BBM Pesawat dari Jelantah Resmi Dipakai untuk Penerbangan Jakarta-Bali
Bahan bakar pesawat dari olahan minyak goreng bekas atau yang jelantah (Used Cooking Oil - UCO) resmi dipakai untuk penerbangan perdana yang dilakukan maskapai Pelita Air rute Jakarta-Bali.
Jelantah yang sudah diolah oleh PT Pertamina (persero) ini dilabeli Sustainable Aviation Fuel (SAF). BBM ini diklaim menghasilkan energi bersih, memangkas emisi karbon, serta ramah lingkungan.
Sekretaris Jenderal Kementerian ESDM Dadan Kusdiana menegaskan dukungan pemerintah terhadap langkah ini yang sejalan dengan program prioritas Presiden Prabowo Subianto.
"Ini adalah program Pak Presiden, Asta Cita harus terus kita laksanakan. Ketahanan energi, dan untuk yang ini tidak hanya ketahanan energinya, tapi juga swasembadanya. Jadi kemandiriannya juga semakin kuat," ujar Dadan di Bandar Udara Internasional Soekarno-Hatta, Tangerang, melalui keterangan tertulis, Rabu (20/8).
Pertamina menyatakan SAF berbahan baku UCO ini mampu memangkas emisi karbon hingga 84 persen dibandingkan avtur fosil. Hal ini menjadi salah satu daya tarik utama dari inovasi yang dikembangkan di Kilang RU IV Cilacap.
Bahan bakar ini diklaim menawarkan peluang konkret bagi industri penerbangan untuk menurunkan jejak karbonnya tanpa mengorbankan standar keselamatan dan performa.
Secara teknis, bioavtur yang diproduksi di RU IV Cilacap telah memenuhi standar kualitas nasional melalui Surat Keputusan Direktur Jenderal Minyak dan Gas Bumi Nomor 70 Tahun 2025, serta standar internasional ASTM D1655 dan Defstan 91-091, syarat penting agar bahan bakar tersebut dapat dipakai aman pada pesawat terbang.
Untuk memastikan pasokan bahan baku yang stabil, Pertamina merangkul masyarakat lewat program pengumpulan minyak jelantah. Saat ini 35 titik pengumpulan telah didirikan di lokasi-lokasi strategis.

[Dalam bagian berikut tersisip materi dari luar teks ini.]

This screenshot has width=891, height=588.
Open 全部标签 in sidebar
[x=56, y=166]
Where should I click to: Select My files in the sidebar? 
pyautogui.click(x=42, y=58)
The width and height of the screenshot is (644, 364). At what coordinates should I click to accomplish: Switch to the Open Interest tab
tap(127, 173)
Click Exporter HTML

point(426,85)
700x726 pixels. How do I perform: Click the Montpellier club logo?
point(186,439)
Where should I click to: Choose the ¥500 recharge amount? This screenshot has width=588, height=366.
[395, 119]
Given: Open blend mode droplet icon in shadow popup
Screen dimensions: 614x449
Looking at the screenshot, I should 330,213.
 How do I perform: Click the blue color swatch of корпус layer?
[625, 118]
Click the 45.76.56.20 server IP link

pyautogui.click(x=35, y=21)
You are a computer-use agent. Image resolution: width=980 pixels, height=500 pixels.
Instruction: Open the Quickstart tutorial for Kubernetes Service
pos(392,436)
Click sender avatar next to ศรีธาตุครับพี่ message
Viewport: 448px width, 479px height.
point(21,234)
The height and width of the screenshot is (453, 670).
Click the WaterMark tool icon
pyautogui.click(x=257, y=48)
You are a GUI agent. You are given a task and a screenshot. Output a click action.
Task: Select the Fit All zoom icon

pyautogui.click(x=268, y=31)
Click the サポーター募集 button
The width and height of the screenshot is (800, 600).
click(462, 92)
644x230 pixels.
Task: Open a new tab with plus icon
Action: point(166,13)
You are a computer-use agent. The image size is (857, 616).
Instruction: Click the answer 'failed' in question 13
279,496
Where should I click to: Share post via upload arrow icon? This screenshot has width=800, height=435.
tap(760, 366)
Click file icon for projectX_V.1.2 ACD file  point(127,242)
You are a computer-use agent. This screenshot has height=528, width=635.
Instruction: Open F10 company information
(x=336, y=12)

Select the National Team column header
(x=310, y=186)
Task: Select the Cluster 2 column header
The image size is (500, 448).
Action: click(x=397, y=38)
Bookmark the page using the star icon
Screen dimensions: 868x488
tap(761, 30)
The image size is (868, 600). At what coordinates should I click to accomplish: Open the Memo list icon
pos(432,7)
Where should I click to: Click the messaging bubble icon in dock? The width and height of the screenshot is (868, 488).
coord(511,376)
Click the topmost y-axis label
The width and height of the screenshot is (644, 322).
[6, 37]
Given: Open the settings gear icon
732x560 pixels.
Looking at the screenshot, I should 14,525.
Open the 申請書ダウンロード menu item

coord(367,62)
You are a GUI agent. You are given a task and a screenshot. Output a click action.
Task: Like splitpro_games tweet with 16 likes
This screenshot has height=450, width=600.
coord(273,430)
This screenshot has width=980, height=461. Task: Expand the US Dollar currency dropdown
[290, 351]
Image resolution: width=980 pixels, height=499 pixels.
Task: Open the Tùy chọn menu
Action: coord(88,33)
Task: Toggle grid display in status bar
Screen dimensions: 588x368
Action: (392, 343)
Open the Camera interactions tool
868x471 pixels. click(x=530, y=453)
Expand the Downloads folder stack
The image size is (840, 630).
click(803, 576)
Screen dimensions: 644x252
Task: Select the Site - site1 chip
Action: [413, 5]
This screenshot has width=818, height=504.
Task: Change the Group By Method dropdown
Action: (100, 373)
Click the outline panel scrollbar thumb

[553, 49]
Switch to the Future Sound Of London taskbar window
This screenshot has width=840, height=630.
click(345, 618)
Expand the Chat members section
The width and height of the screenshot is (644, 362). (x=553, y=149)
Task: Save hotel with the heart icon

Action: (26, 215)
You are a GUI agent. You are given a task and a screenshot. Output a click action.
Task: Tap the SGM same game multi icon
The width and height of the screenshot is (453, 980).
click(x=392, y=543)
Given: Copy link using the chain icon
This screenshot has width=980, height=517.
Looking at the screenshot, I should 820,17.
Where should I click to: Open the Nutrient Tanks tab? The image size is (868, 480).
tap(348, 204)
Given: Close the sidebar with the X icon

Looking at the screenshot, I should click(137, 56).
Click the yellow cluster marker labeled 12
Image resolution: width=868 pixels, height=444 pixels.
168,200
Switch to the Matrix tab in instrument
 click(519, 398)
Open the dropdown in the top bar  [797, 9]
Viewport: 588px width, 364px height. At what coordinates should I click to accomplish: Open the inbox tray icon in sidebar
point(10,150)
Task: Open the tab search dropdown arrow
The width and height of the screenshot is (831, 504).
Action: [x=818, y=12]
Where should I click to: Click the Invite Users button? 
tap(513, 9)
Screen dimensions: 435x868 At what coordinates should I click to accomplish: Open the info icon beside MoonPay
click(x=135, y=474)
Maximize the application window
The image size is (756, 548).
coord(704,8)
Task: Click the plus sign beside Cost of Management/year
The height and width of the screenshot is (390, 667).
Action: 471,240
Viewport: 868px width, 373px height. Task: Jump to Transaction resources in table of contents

Momentum ini katanya menegaskan bahwa transisi energi bersih di Indonesia bukan sekadar wacana.
Ia mengklaim sudah ada rangkaian langkah praktis yang dilakukan pemerintah untuk mewujudkannya. Langkah mulai dari pemanfaatan potensi bioenergi, integrasi teknologi kilang, dan partisipasi masyarakat dalam pasokan.
Kendati begitu, ia mengakui masih ada pekerjaan rumah yang dikerjakan pemerintah. Hal ini terkait pengembangan bioetanol dan penguatan kerja sama lintas lembaga.
"Pertamina bersama seluruh stakeholders sudah membuktikan kita ini raja untuk biodiesel di dunia. Tidak ada yang mengalahkan untuk yang ini. Tapi kita masih punya tantangan untuk yang bioetanol. Banyak pekerjaan sudah dilakukan, memang kami mengajak bahwa tidak bisa hanya sektor hilir yang bertanggung jawab," tutur Dadan.
Pengembangan SAF ini telah dilakukan sejak 2021 dengan kolaborasi Pertamina dengan Institut Teknologi Bandung (ITB) dan telah menghasilkan bahan bakar dengan campuran bioavtur hingga 2,4 persen (J2,4) melalui mekanisme coprocessing di TDHT 1 RU IV Cilacap.
Uji coba pertama dilakukan pada Oktober 2021 menggunakan pesawat teregistrasi militer Dirgantara Indonesia, CN235-200 FTB, rute Bandung-Jakarta.
Dua tahun kemudian, pada Oktober 2023, pengujian dilanjutkan untuk pesawat komersial dengan uji terbang Boeing 737-800 milik Garuda rute Jakarta-Solo-Jakarta, sebuah rangkaian yang memperkuat bukti kesiapan penggunaan bahan bakar hijau pada armada pesawat.